Ilustrasi petani karet. Foto : serikatpetanikaret.blogspot.com |
Kisah petani terlilit utang pada tengkulak kini tak berlaku di Desa Lubuk Beringin, Muara Bungo, Jambi. Komoditas karetnya, kini berhasil menembus pasar untuk pabrik ban Bridgestone, di Medan, Sumatra Utara.
“Setiap 15 bulan kelompok petani yang beranggotakan 80 orang bisa menghasilkan Rp 4,7 miliar,”kata Bakian, seorang petani karet yang ikut menghadiri Kongres Asosiasi Wirausaha Kehutanan Masyarakat Indonesia (AWKMI), di Semarang akhir pekan kemarin..
Maraknya produski karet alam di Lubuk Beringin berkat upaya agro forestry yang berkembang di situ sejak beberapa dasawarsa lalu. Petani mengembangkan karet dan juga berbagai tanaman lain di lahan hutan desa. Kelompok yang mengelola hutan desa menamakan dirinya “Agro Pores”. Untuk memasuki pasar, Bakian dan kelompoknya mengikuti harga pasar lelang karet, tdak tergantung lagi pada tengkulak.
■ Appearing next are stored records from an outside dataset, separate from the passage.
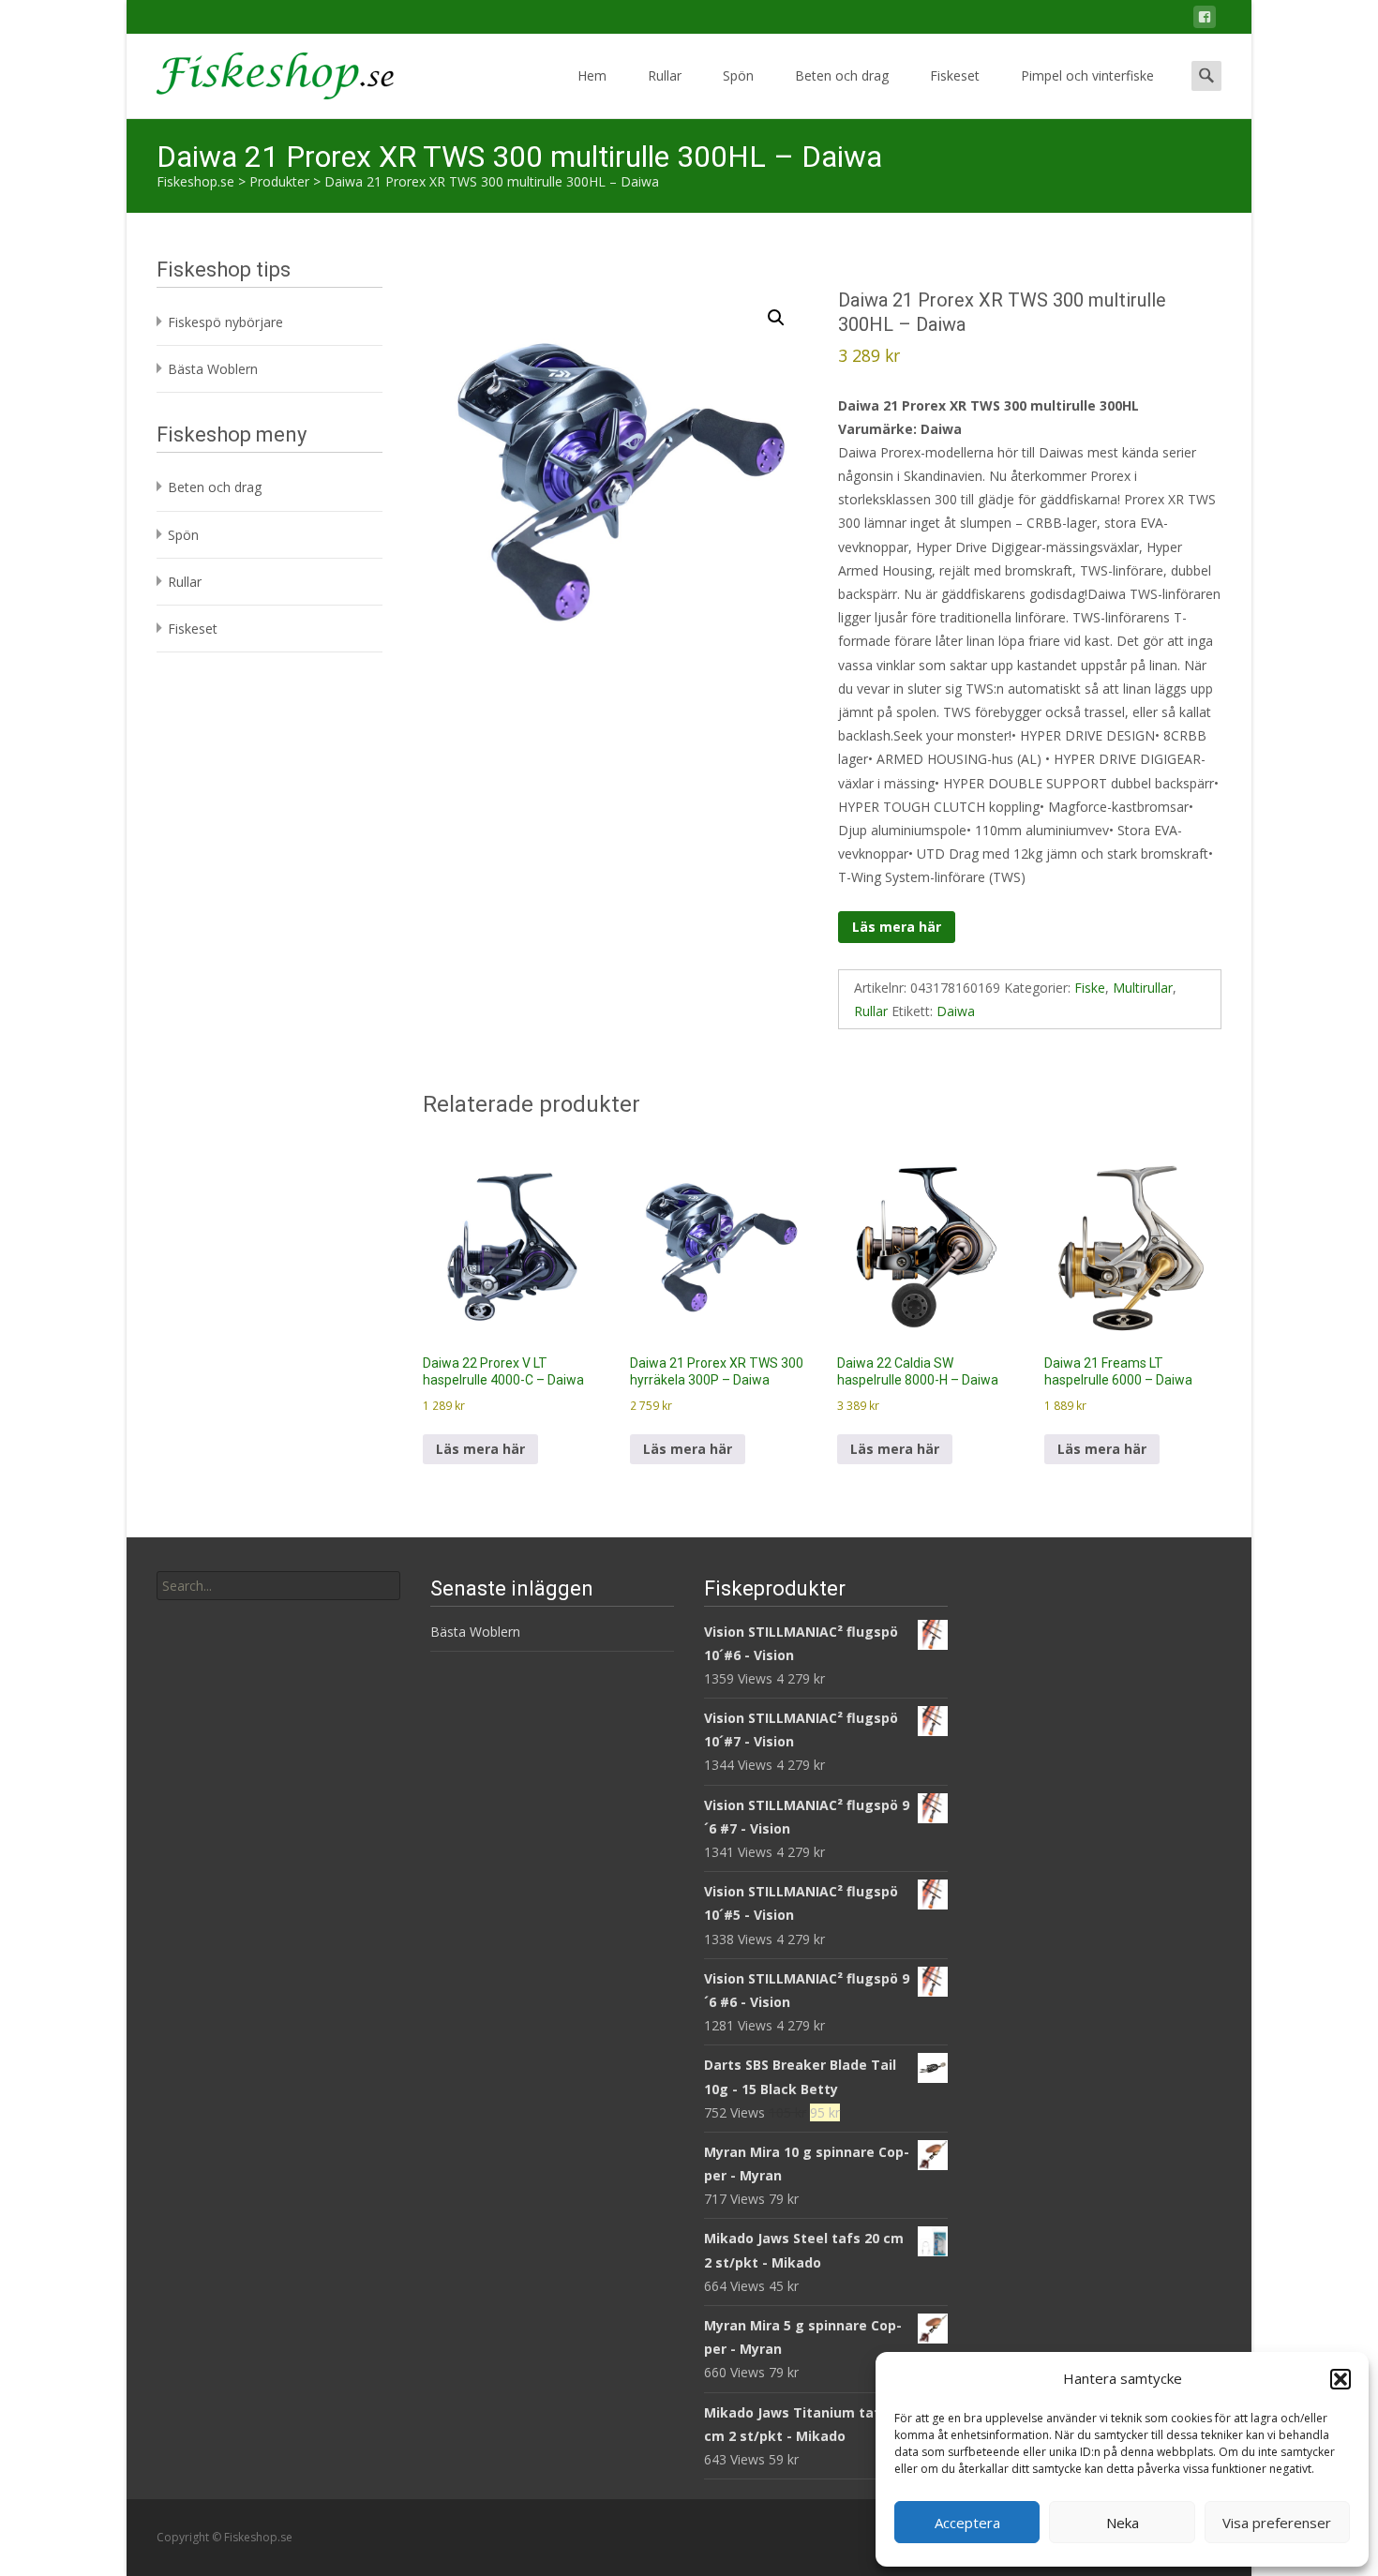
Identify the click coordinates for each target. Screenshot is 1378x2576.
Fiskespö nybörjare (225, 322)
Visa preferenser (1276, 2522)
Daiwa (955, 1011)
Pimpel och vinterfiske (1087, 75)
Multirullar (1143, 987)
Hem (592, 75)
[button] (1340, 2379)
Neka (1122, 2522)
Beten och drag (842, 75)
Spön (738, 75)
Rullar (665, 75)
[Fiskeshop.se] (260, 71)
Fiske (1089, 987)
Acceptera (967, 2522)
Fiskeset (955, 75)
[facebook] (1204, 20)
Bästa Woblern (213, 369)
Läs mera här (896, 927)
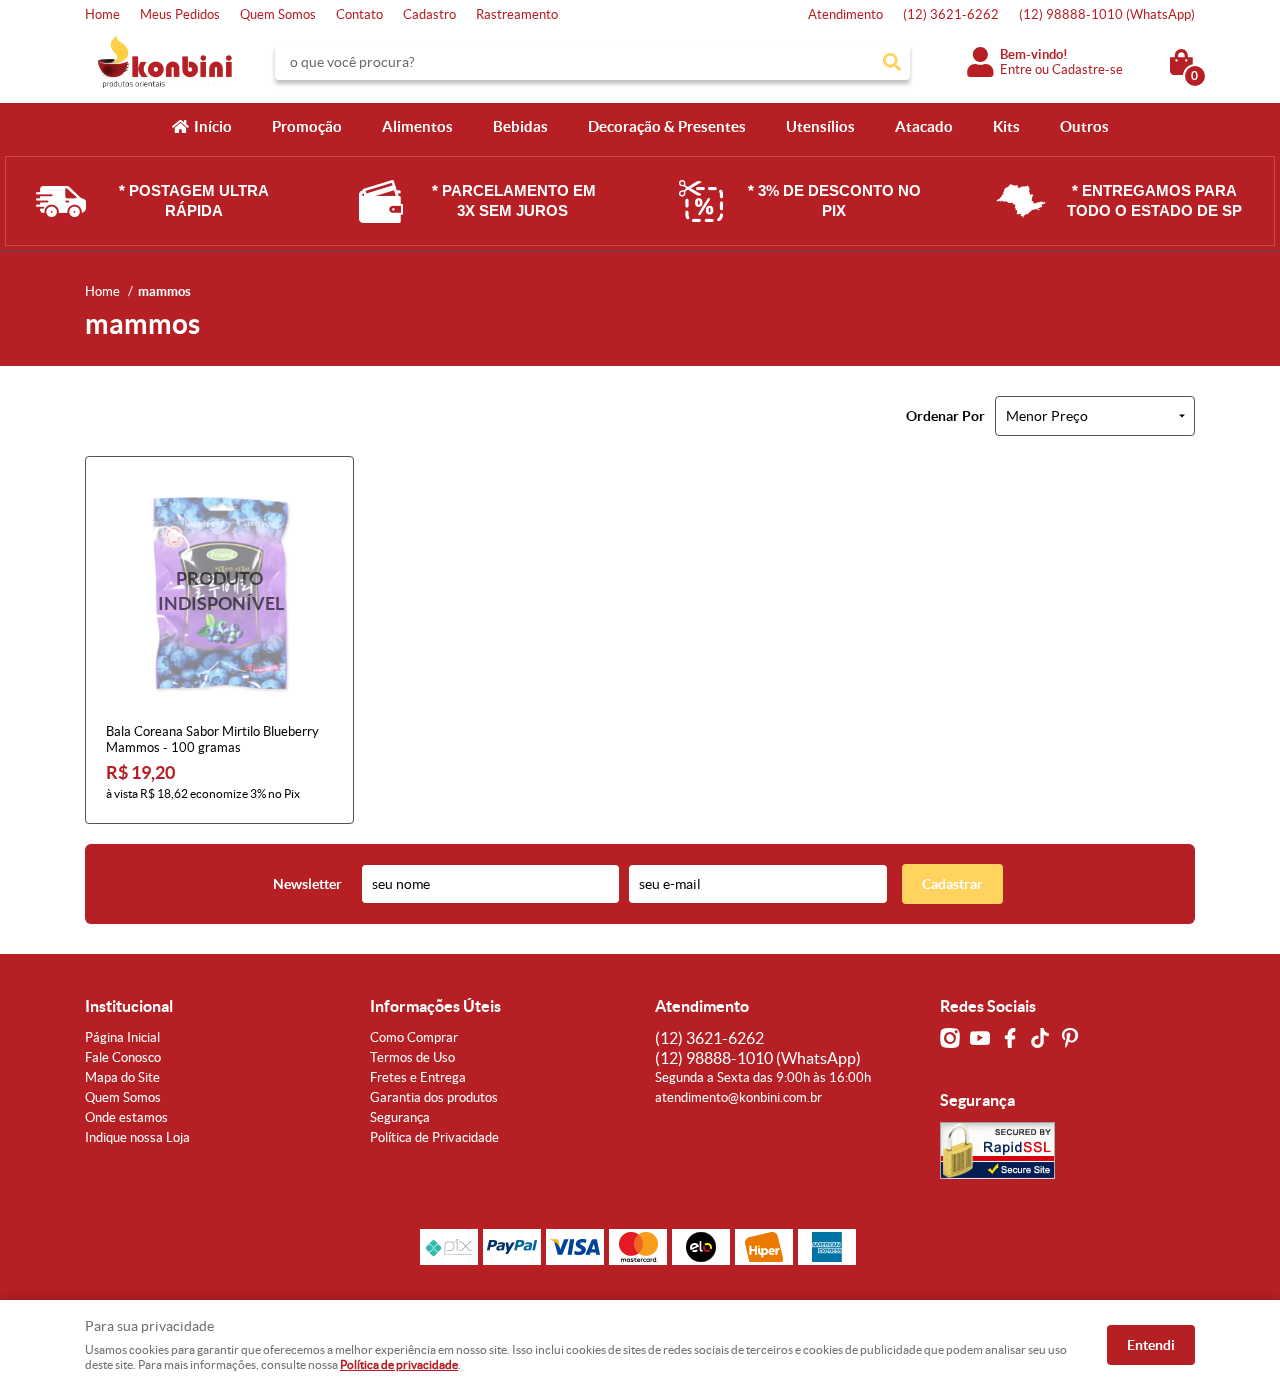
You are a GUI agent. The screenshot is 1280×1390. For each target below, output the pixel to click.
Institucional (129, 1006)
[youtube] (980, 1038)
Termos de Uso (412, 1057)
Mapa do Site (122, 1077)
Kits (1006, 126)
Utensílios (820, 126)
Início (213, 126)
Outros (1084, 126)
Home (102, 14)
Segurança (400, 1117)
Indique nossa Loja (137, 1137)
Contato (359, 14)
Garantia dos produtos (434, 1097)
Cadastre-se (1087, 69)
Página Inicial (122, 1037)
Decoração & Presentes (667, 126)
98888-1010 (1107, 14)
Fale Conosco (123, 1057)
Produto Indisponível (219, 590)
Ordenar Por (945, 416)
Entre (1016, 69)
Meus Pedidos (180, 14)
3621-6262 (951, 14)
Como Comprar (414, 1037)
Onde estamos (126, 1117)
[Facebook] (1010, 1038)
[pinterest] (1070, 1038)
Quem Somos (278, 14)
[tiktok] (1040, 1038)
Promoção (307, 126)
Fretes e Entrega (418, 1077)
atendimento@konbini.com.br (738, 1097)
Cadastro (429, 14)
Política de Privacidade (434, 1137)
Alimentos (417, 126)
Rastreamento (517, 14)
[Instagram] (950, 1038)
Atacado (924, 126)
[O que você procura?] (892, 62)
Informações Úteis (435, 1006)
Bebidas (520, 126)
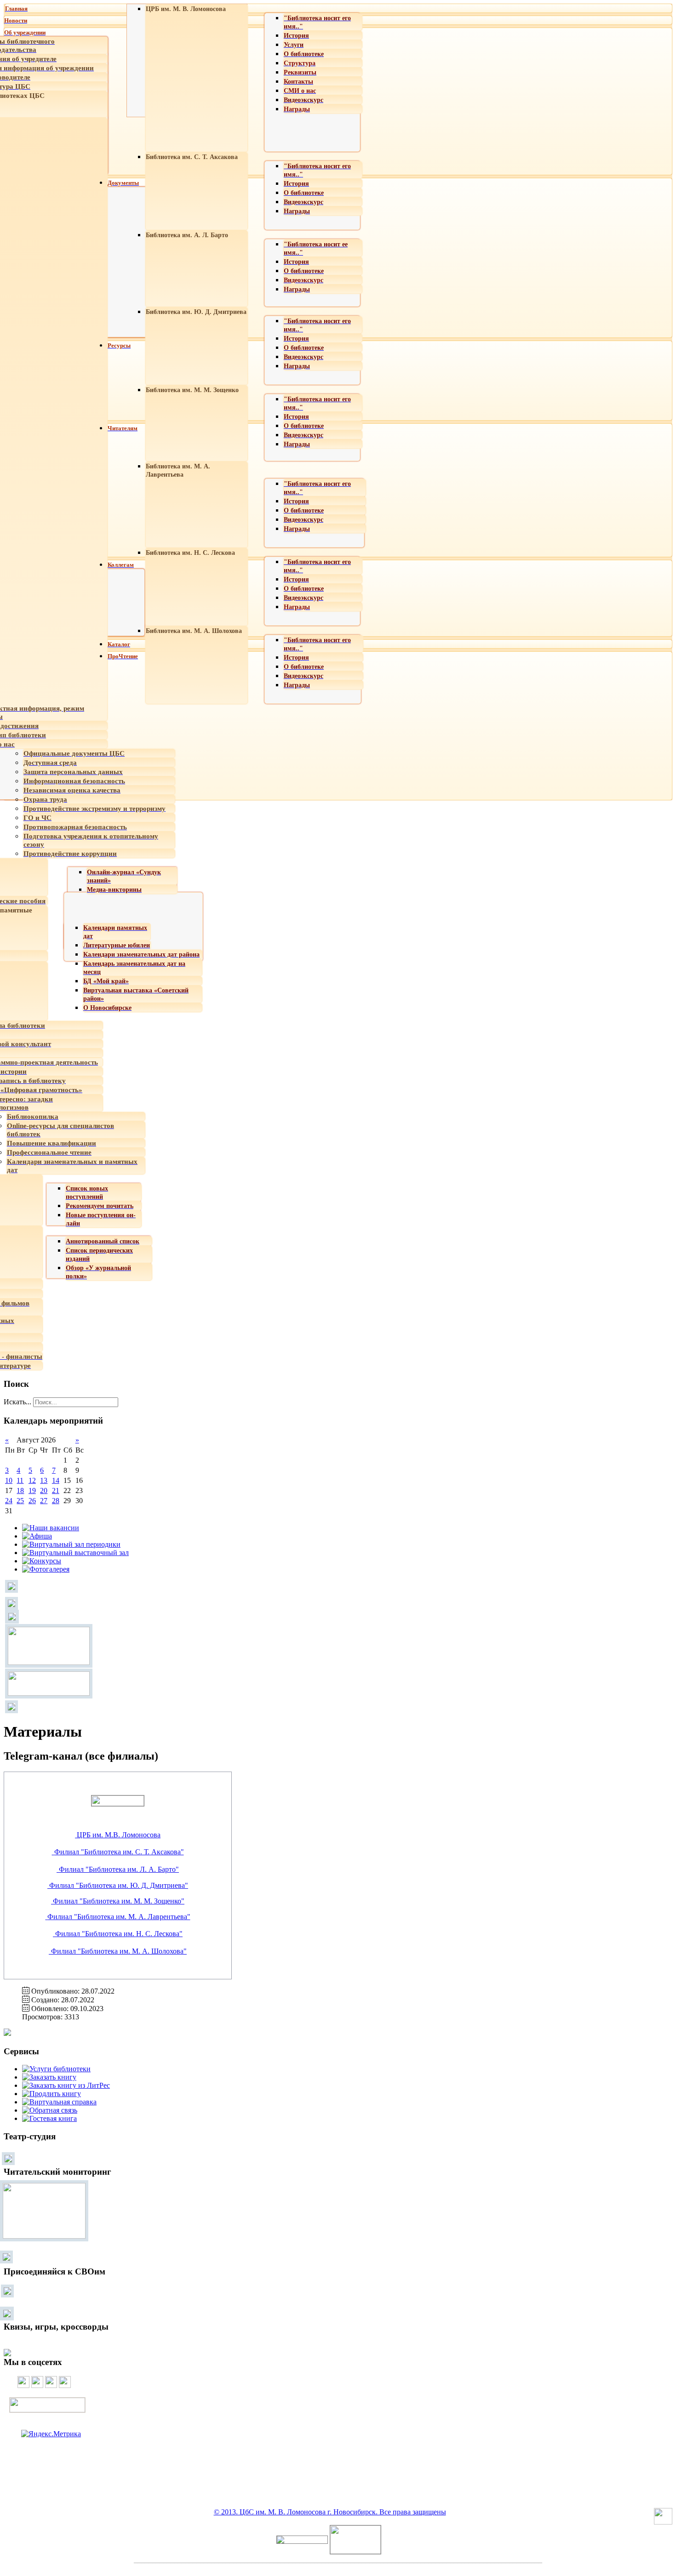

“Selisih harga tengkulak mencapai Rp 5 ribu per kilo. Dalam satu musim, jika kami memanen 12 ton saja, untung yang diraup dari perbedaan harga pasar dengan tengkulak sebesar Rp 60 juta,” terang Bakian.
Bertani hutan secara berkelanjutan, menjadikan masyarakat yang tinggal sekitar 65 kilometer dari ibukota Kabupaten Muara Bungo, bisa meraup untung sekaligus menikmati jasa lingkungan. Air, Udara serta energi listrik dari kincir air, misalnya.
Kala saat menyadap karet sedang libur, beragam hasil hutan bukan kayu menjadi tumpuan penghasilan masyarakat. Seperti durian, petai, rempah untuk bumbu dapur dan obat-obatan. Hasilnya pun tak kalah menggiurkan, terlebih untuk komoditas jernang, sejenis rotan yang diambil lapisan lilinnya. “Harga jernang mencapai Rp 800 ribu per kilo,” terangnya.
Mahendra Taher, Direktur Eksekutif SSS-Pundi Sumatra, sebuah lembaga pendamping masyarakat, mengatakan, karet di Indonesia, 80 persen berasal dari kebun rakyat. Ia juga menambahkan, hasil karet rakyat secara nasional, berkontribusi besar untuk produk pomestik bruto (PDB), mencapai Rp 6 triliun per tahun.
Selain itu, kebun karet rakyat juga menyerap tenaga kerja tak sedikit, setidaknya ada 1,6 juta tenaga kerja di sektor perkebunan karet nasional. Maka perputaran uang dari karet akan berada di masyarakat kecil, bukan perusahaan atau pemilik modal. (Andhika Vega Praputra).